TASK STATEMENT: Change "GUI agent" to "screen helper" everywhere in the lines and keep the rest as it is.

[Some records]
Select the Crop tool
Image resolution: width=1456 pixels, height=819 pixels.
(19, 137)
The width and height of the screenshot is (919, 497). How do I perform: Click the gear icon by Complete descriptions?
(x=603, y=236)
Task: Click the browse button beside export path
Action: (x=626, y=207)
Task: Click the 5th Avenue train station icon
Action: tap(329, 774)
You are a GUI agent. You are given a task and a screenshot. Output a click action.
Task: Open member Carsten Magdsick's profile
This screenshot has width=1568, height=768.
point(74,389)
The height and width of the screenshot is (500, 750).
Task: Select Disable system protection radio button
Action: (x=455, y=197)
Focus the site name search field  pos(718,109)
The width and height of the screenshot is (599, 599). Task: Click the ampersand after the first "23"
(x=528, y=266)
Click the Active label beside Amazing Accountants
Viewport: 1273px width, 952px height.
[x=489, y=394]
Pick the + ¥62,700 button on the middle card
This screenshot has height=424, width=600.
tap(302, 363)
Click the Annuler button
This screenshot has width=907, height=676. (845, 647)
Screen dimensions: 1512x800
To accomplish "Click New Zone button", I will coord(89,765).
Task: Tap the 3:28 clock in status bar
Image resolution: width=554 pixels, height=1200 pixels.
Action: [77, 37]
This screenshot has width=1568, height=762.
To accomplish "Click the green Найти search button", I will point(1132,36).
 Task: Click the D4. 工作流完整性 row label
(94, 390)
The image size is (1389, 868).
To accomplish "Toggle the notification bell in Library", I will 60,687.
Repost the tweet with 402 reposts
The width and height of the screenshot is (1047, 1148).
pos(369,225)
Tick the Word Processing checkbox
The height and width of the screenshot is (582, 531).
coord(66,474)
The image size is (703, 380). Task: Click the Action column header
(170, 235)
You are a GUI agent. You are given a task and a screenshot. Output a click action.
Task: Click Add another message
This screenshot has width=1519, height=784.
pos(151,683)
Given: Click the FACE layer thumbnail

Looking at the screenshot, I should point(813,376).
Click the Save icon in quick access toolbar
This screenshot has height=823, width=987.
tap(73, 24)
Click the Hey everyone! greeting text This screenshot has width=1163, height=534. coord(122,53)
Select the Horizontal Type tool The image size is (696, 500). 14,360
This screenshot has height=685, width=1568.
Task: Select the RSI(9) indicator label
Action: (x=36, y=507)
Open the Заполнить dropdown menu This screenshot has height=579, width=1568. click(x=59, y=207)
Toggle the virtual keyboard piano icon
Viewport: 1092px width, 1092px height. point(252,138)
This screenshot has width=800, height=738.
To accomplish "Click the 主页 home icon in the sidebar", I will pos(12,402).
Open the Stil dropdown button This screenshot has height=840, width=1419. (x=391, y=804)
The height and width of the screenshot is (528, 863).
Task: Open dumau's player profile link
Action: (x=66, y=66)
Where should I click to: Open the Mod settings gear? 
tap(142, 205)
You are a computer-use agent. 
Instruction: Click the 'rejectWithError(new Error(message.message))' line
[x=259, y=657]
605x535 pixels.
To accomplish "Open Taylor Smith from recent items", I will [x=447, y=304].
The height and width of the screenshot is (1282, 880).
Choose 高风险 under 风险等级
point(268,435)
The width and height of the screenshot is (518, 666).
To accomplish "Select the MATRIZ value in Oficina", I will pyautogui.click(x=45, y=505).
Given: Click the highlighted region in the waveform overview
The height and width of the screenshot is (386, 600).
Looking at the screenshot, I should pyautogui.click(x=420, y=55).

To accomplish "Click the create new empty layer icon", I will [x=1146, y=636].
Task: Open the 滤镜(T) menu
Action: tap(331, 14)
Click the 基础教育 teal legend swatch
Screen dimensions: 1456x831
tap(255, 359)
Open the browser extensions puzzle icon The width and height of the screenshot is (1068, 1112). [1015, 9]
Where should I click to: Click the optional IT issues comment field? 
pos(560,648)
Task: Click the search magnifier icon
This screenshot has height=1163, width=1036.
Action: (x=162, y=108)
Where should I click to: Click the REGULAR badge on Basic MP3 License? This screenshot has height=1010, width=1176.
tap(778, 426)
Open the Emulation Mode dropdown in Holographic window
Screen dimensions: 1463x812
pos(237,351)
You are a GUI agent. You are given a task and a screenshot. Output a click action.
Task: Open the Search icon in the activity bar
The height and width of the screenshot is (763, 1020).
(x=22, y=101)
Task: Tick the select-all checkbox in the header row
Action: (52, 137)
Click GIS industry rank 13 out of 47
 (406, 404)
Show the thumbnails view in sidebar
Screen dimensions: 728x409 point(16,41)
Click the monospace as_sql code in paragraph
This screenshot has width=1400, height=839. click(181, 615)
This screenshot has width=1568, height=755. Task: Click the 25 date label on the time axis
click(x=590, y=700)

OUTPUT FOR THIS TASK:
Select the Crop tool
Image resolution: width=1456 pixels, height=819 pixels.
(19, 137)
The width and height of the screenshot is (919, 497). How do I perform: Click the gear icon by Complete descriptions?
(x=603, y=236)
Task: Click the browse button beside export path
Action: (x=626, y=207)
Task: Click the 5th Avenue train station icon
Action: tap(329, 774)
You are a screen helper. You are given a task and a screenshot. Output a click action.
Task: Open member Carsten Magdsick's profile
This screenshot has width=1568, height=768.
point(74,389)
The height and width of the screenshot is (500, 750).
Task: Select Disable system protection radio button
Action: (x=455, y=197)
Focus the site name search field  pos(718,109)
The width and height of the screenshot is (599, 599). Task: Click the ampersand after the first "23"
(x=528, y=266)
Click the Active label beside Amazing Accountants
Viewport: 1273px width, 952px height.
[x=489, y=394]
Pick the + ¥62,700 button on the middle card
This screenshot has height=424, width=600.
tap(302, 363)
Click the Annuler button
This screenshot has width=907, height=676. (845, 647)
Screen dimensions: 1512x800
To accomplish "Click New Zone button", I will coord(89,765).
Task: Tap the 3:28 clock in status bar
Image resolution: width=554 pixels, height=1200 pixels.
Action: [77, 37]
This screenshot has width=1568, height=762.
To accomplish "Click the green Найти search button", I will point(1132,36).
 Task: Click the D4. 工作流完整性 row label
(94, 390)
The image size is (1389, 868).
To accomplish "Toggle the notification bell in Library", I will 60,687.
Repost the tweet with 402 reposts
The width and height of the screenshot is (1047, 1148).
pos(369,225)
Tick the Word Processing checkbox
The height and width of the screenshot is (582, 531).
coord(66,474)
The image size is (703, 380). Task: Click the Action column header
(170, 235)
You are a screen helper. You are given a task and a screenshot. Output a click action.
Task: Click Add another message
This screenshot has width=1519, height=784.
pos(151,683)
Given: Click the FACE layer thumbnail

Looking at the screenshot, I should point(813,376).
Click the Save icon in quick access toolbar
This screenshot has height=823, width=987.
tap(73, 24)
Click the Hey everyone! greeting text This screenshot has width=1163, height=534. coord(122,53)
Select the Horizontal Type tool The image size is (696, 500). 14,360
This screenshot has height=685, width=1568.
Task: Select the RSI(9) indicator label
Action: (x=36, y=507)
Open the Заполнить dropdown menu This screenshot has height=579, width=1568. click(x=59, y=207)
Toggle the virtual keyboard piano icon
Viewport: 1092px width, 1092px height. point(252,138)
This screenshot has width=800, height=738.
To accomplish "Click the 主页 home icon in the sidebar", I will pos(12,402).
Open the Stil dropdown button This screenshot has height=840, width=1419. (x=391, y=804)
The height and width of the screenshot is (528, 863).
Task: Open dumau's player profile link
Action: (x=66, y=66)
Where should I click to: Open the Mod settings gear? 
tap(142, 205)
You are a computer-use agent. 
Instruction: Click the 'rejectWithError(new Error(message.message))' line
[x=259, y=657]
605x535 pixels.
To accomplish "Open Taylor Smith from recent items", I will [x=447, y=304].
The height and width of the screenshot is (1282, 880).
Choose 高风险 under 风险等级
point(268,435)
The width and height of the screenshot is (518, 666).
To accomplish "Select the MATRIZ value in Oficina", I will pyautogui.click(x=45, y=505).
Given: Click the highlighted region in the waveform overview
The height and width of the screenshot is (386, 600).
Looking at the screenshot, I should pyautogui.click(x=420, y=55).

To accomplish "Click the create new empty layer icon", I will [x=1146, y=636].
Task: Open the 滤镜(T) menu
Action: tap(331, 14)
Click the 基础教育 teal legend swatch
Screen dimensions: 1456x831
tap(255, 359)
Open the browser extensions puzzle icon The width and height of the screenshot is (1068, 1112). [1015, 9]
Where should I click to: Click the optional IT issues comment field? 
pos(560,648)
Task: Click the search magnifier icon
This screenshot has height=1163, width=1036.
Action: (x=162, y=108)
Where should I click to: Click the REGULAR badge on Basic MP3 License? This screenshot has height=1010, width=1176.
tap(778, 426)
Open the Emulation Mode dropdown in Holographic window
Screen dimensions: 1463x812
pos(237,351)
You are a screen helper. You are given a task and a screenshot. Output a click action.
Task: Open the Search icon in the activity bar
The height and width of the screenshot is (763, 1020).
(x=22, y=101)
Task: Tick the select-all checkbox in the header row
Action: (52, 137)
Click GIS industry rank 13 out of 47
 (406, 404)
Show the thumbnails view in sidebar
Screen dimensions: 728x409 point(16,41)
Click the monospace as_sql code in paragraph
This screenshot has width=1400, height=839. click(181, 615)
This screenshot has width=1568, height=755. Task: Click the 25 date label on the time axis
click(x=590, y=700)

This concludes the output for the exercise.